Bob Assingham (Cyril Cusack) contemplating the story he is telling us, how silently it happened is one of its strongest curiosities

I finally finished watching this once famous rendition of James's Golden Bowl (I say once famous because it's not available for sale as a DVD) for a second time. It's just brilliant. I've now watched 4 of the 6 episodes, and it reveals that the dramaturgy of the 1970s, essentially staged plays or playlets, as as capable of holding the viewer as anything from the mesmerizing computerized and radical new modern thematizations of the 1990s and recent poetic cinematographies (1st decade 21st century) are.  It does have moments outside and they are rightly picked and effective:



The hour or so before the Prince's weddig that Charlotte and the Prince share out in the open

You must have great actors to carry it off and good scripts.  Cuzack is up to it :).  The dramaturgy and cinematography is of the older stage scene kind; no montages, little voice-over, no mesmerizing computers and music.  The acting is not quite all but a great deal of it.  Furhter, the scenes are exquistely well-written, carry great force and slowly evolve into a fearful affair on the one side (Prince and Charlotte) although not sufficiently shown incestuous pair on the other.

Exercise prompt: Resume the review of the 1970s television Golden Bowl, writing on from its final sentence.

Material:

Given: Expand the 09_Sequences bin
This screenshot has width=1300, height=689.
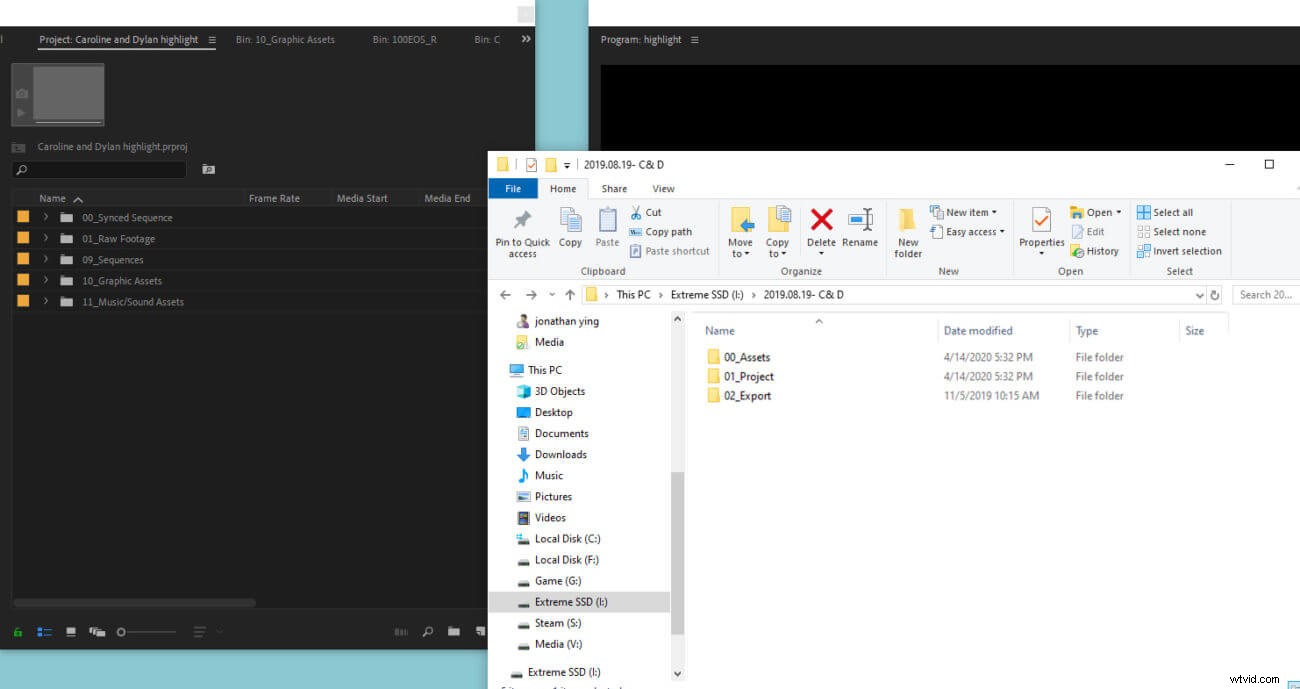Looking at the screenshot, I should pyautogui.click(x=46, y=259).
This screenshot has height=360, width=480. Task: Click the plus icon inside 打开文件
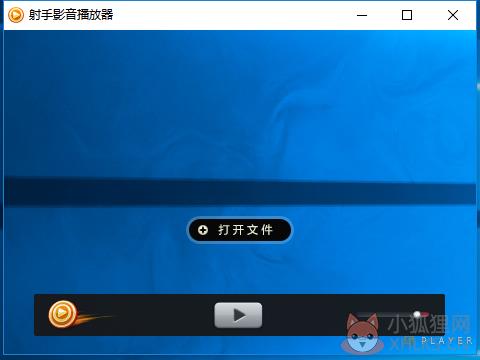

Result of the task:
Charlotte Stant (Gayle Hunnicutt) and the Prince (Daniel Massey) contemplating the cracked bowel (gilt over glass); the bowl is indeed badly cracked

This film has not been superseded for how can a work of art be superceded.  It builds slowly, and slowly the characters emerge. I think its final emphases are different from James's book:  the films really get across (Daniel Massey as the prince is unforgettable in his facial expressions) that the prince is left bitter and lonely and scared from his loss of Charlotte and Maggie's ruthless behavior towards her:



The Prince, earnest and soft, bought, anxious only not to be a hypocrite, when we first see him

that Charlotte is left shattered, just shattered and without a will (here Gayle Hunnicutt comes into her own at the close).  Maggie is presented as frantic and jealous of the prince and angry about this sexual liasion, but here is what I find the presentation not adequate to the case:  there is no sense really of Adam Verver as himself having evil or sinister tendencies  He is presented as loving his daughter and while incest is in the air as something emotional, we are not made to feel really that the father and daughter tried to buy their way to a private life of their own, using this desperately poor pair. 



Maggie (Jill Townsend) also when first seen, innocent

I surmize the film-makers thought this too strong and so Verver is seen as simply loving his daughter and passive throughout -- we get no sense of this man's power as he must be since he made so much money. He is absolved.  This is the script, not Barry Morse. 



Adam Verver (Barry Morse)

Maggie too is absolved, the other side of the "evil" ignored. It's true in the book Fanny Assingham (both parts of her name salacious and undercutting) sees only this, but then she's dense.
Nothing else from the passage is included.